雨 淚

 

 

送二姐出門時,天空驀然暗沉起來,雲層壓得低低的;似乎壓在頭頂上,令人翳悶,有點透不過氣來。

 

二兒永康抱起二姐,放在大兒永鵬的機車上,我坐在尾座與永鵬把二姐夾在中間。二姐的身軀虛弱無力,像一團軟綿的棉絮,兩邊搖擺。我雙手自然地扶在她的雙肩上,嚇然發覺那雙肩就像兩座巍峨的山峰,嶙峋峭陡。我的手心乍然傳來被割切的痛楚,這就是當年我那個如花似玉的二姐?

 

我猶記得那年在北方的海防市,我才六歲,二姐已二十四。那時候,在海防市華人的習俗中,會在中秋節晚舉辦花燈和舞獅遊街慶祝。二姐知道我喜歡湊熱鬧,總帶著我上街觀看。一路上我們隨著獅隊遊行,同時也興高采烈的觀賞各式各樣的花燈、鮮艷的彩旗、威猛的醒獅以及雄糾糾的武師……我因個子矮小,人群眾多,二姐乾脆把我扛上她寬大的肩膊上,讓我可以高瞻遠望,瞧得更清楚,叫嚷得更大聲。二姐看見我手舞足蹈的樣子,她也開心的笑了!
━━━━━━━━━━━━━━━━━━━━━━━━━━━━━━
**作答要求**
請根據〈雨淚〉這篇原文回答下列問題：
1. 送二姐出門時，是誰把二姐抱上機車的？
2. 在海防市那年，「我」和二姐各是幾歲？
3. 當時海防市華人的習俗中，中秋節晚上會舉辦什麼慶祝活動？

**條目摘錄**
━━━━━━━━━━━━━━━━━━━━━━━━━━━━━━
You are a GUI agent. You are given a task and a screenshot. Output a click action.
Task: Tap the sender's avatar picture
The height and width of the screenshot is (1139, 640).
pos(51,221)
━━━━━━━━━━━━━━━━━━━━━━━━━━━━━━
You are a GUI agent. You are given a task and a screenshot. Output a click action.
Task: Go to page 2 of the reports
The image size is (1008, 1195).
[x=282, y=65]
━━━━━━━━━━━━━━━━━━━━━━━━━━━━━━
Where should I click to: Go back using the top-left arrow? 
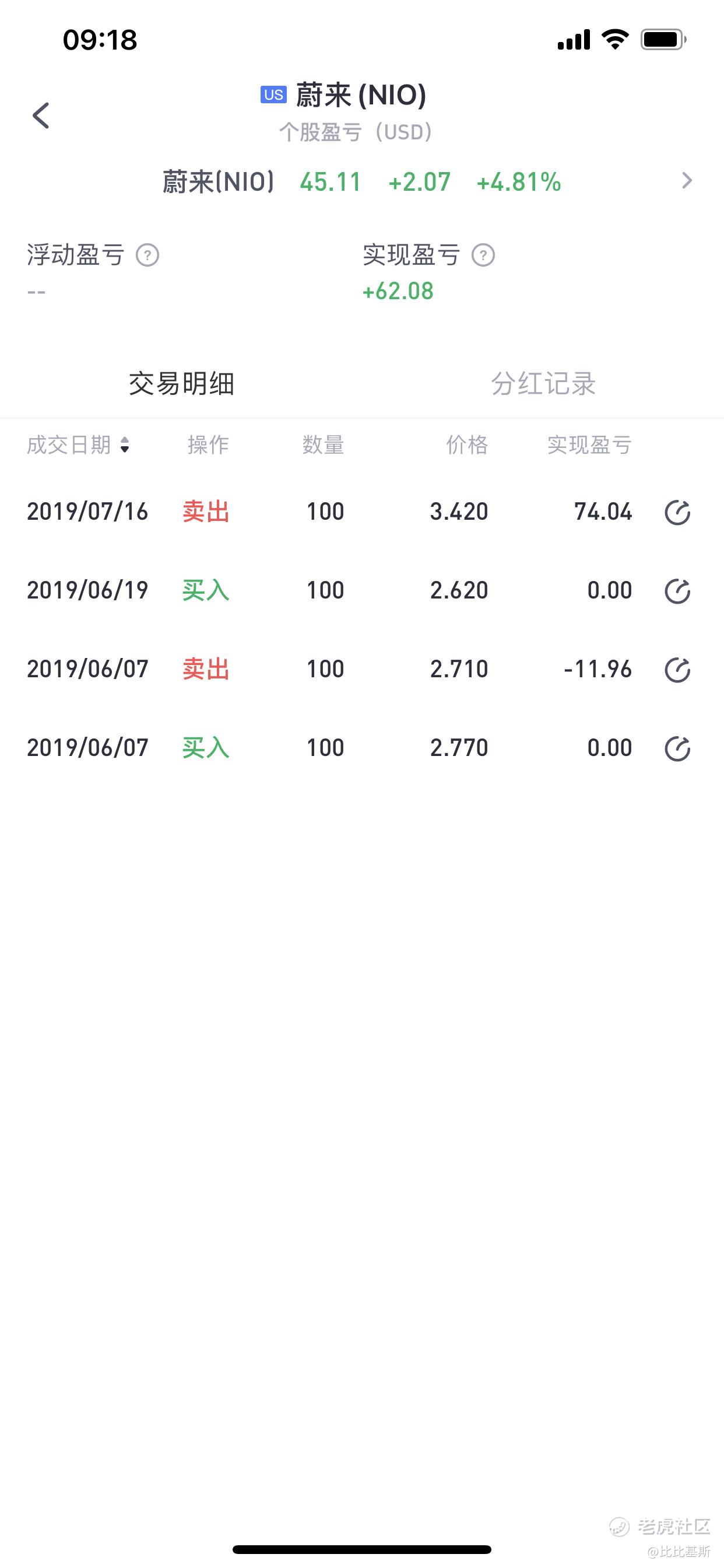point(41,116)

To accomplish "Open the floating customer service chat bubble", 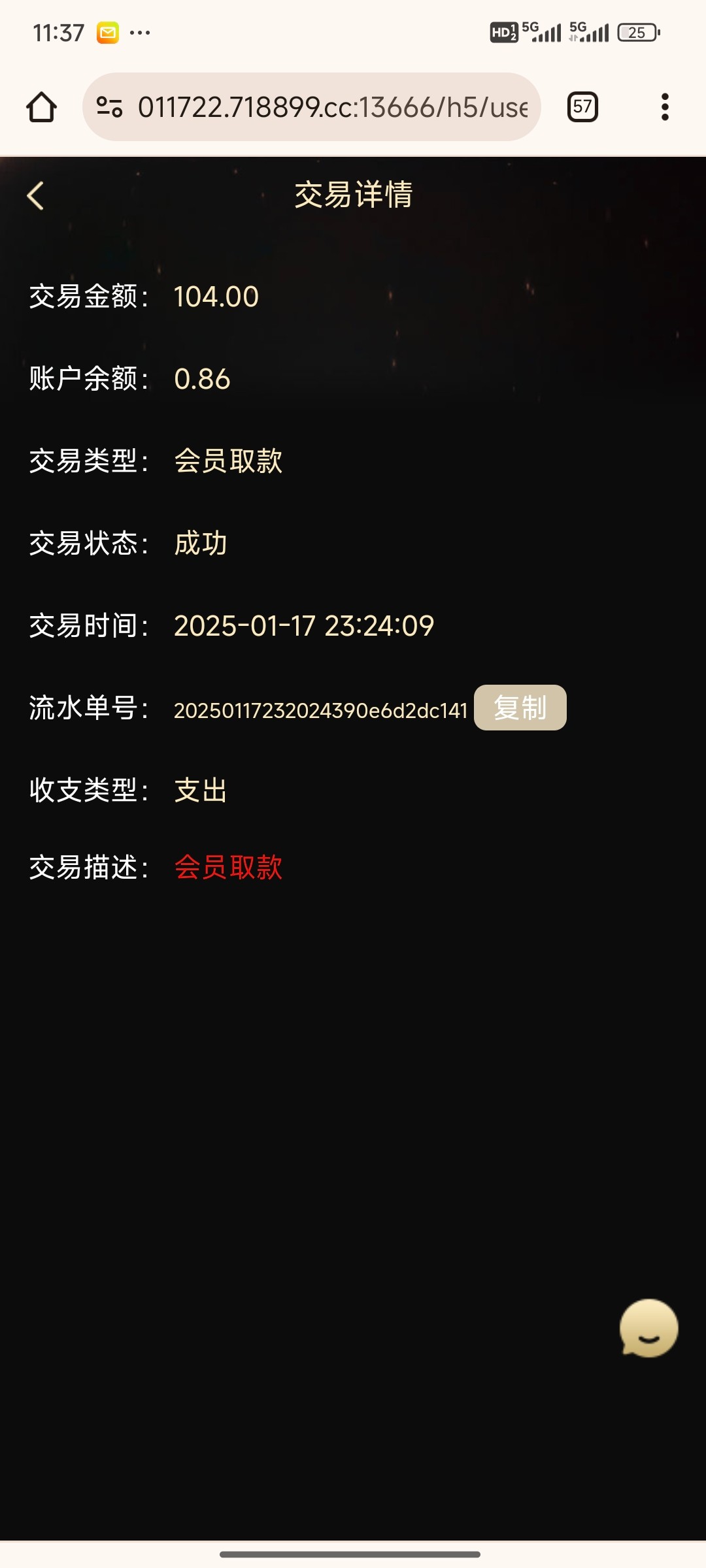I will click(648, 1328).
━━━━━━━━━━━━━━━━━━━━━━━━━━━━━━
**輸出**
1. 二兒永康。
2. 「我」六歲，二姐二十四歲。
3. 花燈和舞獅遊街。